Rasterstats is a Python module that does exactly that, easily.
- Let’s start by reading the data:
In [1]:
import rasterio
from rasterio.plot import show
from rasterstats import zonal_stats
import osmnx as ox
import geopandas as gpd
import os
import matplotlib.pyplot as plt
%matplotlib inline
# File path
data_dir = "L5_data"
dem_fp = os.path.join(data_dir, "Helsinki_DEM2x2m_Mosaic.tif")
# Read the Digital Elevation Model for Helsinki
dem = rasterio.open(dem_fp)
dem
Out[1]:
<open DatasetReader name='L5_data\Helsinki_DEM2x2m_Mosaic.tif' mode='r'>
Good, now our elevation data is in read mode.
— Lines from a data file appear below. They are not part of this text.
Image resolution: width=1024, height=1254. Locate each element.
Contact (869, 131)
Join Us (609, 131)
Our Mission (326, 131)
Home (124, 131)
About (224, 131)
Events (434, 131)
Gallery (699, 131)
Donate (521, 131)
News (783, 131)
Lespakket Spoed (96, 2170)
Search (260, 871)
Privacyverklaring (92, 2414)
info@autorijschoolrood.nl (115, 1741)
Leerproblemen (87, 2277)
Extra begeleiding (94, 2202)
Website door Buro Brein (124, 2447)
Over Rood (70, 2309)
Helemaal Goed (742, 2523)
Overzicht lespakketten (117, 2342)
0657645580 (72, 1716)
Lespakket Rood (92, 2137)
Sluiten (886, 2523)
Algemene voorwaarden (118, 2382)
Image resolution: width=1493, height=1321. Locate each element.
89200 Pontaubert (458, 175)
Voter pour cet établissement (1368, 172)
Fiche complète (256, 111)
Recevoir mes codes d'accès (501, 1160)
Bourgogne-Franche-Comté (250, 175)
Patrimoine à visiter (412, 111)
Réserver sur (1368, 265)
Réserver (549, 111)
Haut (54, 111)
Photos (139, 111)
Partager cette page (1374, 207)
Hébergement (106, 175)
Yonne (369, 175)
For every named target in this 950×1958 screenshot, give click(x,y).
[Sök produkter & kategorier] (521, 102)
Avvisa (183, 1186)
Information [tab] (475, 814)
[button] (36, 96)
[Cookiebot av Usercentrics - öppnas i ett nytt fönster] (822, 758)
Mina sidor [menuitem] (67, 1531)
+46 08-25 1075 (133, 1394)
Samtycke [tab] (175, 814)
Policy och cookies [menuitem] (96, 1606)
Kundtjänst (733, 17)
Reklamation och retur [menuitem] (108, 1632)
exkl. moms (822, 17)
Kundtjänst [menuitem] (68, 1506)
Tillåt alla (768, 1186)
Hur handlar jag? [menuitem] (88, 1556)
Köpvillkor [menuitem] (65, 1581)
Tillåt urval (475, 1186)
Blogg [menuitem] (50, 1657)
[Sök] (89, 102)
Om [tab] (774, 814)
Next, we want to calculate the elevation of two neighborhoods located in
Helsinki, called Kallio
and Pihlajamäki
, and find out which one
of them is higher based on the elevation data. We will use a package
called OSMnx to fetch the data
from OpenStreetMap for those areas.
- Specify place names for
Kallio
andPihlajamäki
that Nominatim can identify https://nominatim.openstreetmap.org/, and retrieve the
In [2]:
# Keywords for Kallio and Helsinki in such format that they can be found from OSM
kallio_q = "Kallio, Helsinki, Finland"
pihlajamaki_q = "Pihlajamäki, Malmi, Helsinki, Finland"
# Retrieve the geometries of those areas using osmnx
kallio = ox.gdf_from_place(kallio_q)
pihlajamaki = ox.gdf_from_place(pihlajamaki_q)
# Reproject to same coordinate system as the
kallio = kallio.to_crs(crs=dem.crs)
pihlajamaki = pihlajamaki.to_crs(crs=dem.crs)
type(kallio)
Out[2]:
geopandas.geodataframe.GeoDataFrame
As we can see, now we have retrieved data from OSMnx and they are stored as GeoDataFrames.
- Let’s see how our datasets look by plotting the DEM and the regions on top of it
In [3]:
# Plot the Polygons on top of the DEM
ax = kallio.plot(facecolor='None', edgecolor='red', linewidth=2)
ax = pihlajamaki.plot(ax=ax, facecolor='None', edgecolor='blue', linewidth=2)
# Plot DEM
show((dem, 1), ax=ax)
Out[3]:
<matplotlib.axes._subplots.AxesSubplot at 0x17a78864c18>
Which one is higher? Kallio or Pihlajamäki? We can use zonal statistics to find out!
- First we need to get the values of the dem as numpy array and the affine of the raster
In [6]:
# Read the raster values
array = dem.read(1)
# Get the affine
affine = dem.transform
- Now we can calculate the zonal statistics by using the function
zonal_stats
.
In [9]:
# Calculate zonal statistics for Kallio
zs_kallio = zonal_stats(kallio, array, affine=affine, stats=['min', 'max', 'mean', 'median', 'majority'])
# Calculate zonal statistics for Pihlajamäki
zs_pihla = zonal_stats(pihlajamaki, array, affine=affine, stats=['min', 'max', 'mean', 'median', 'majority'])
C:\ProgramData\Anaconda3\lib\site-packages\rasterstats\io.py:294: UserWarning: Setting nodata to -999; specify nodata explicitly
warnings.warn("Setting nodata to -999; specify nodata explicitly")
Okey. So what do we have now?
In [10]:
print(zs_kallio)
print(zs_pihla)
[{'min': -2.1760001182556152, 'max': 37.388999938964844, 'mean': 12.759059456081534, 'median': 11.267999649047852, 'majority': 0.3490000069141388}]
[{'min': 8.73799991607666, 'max': 46.30400085449219, 'mean': 24.560033970865877, 'median': 24.17300033569336, 'majority': 10.41100025177002}]
Super! Now we can see that Pihlajamäki seems to be slightly higher compared to Kallio.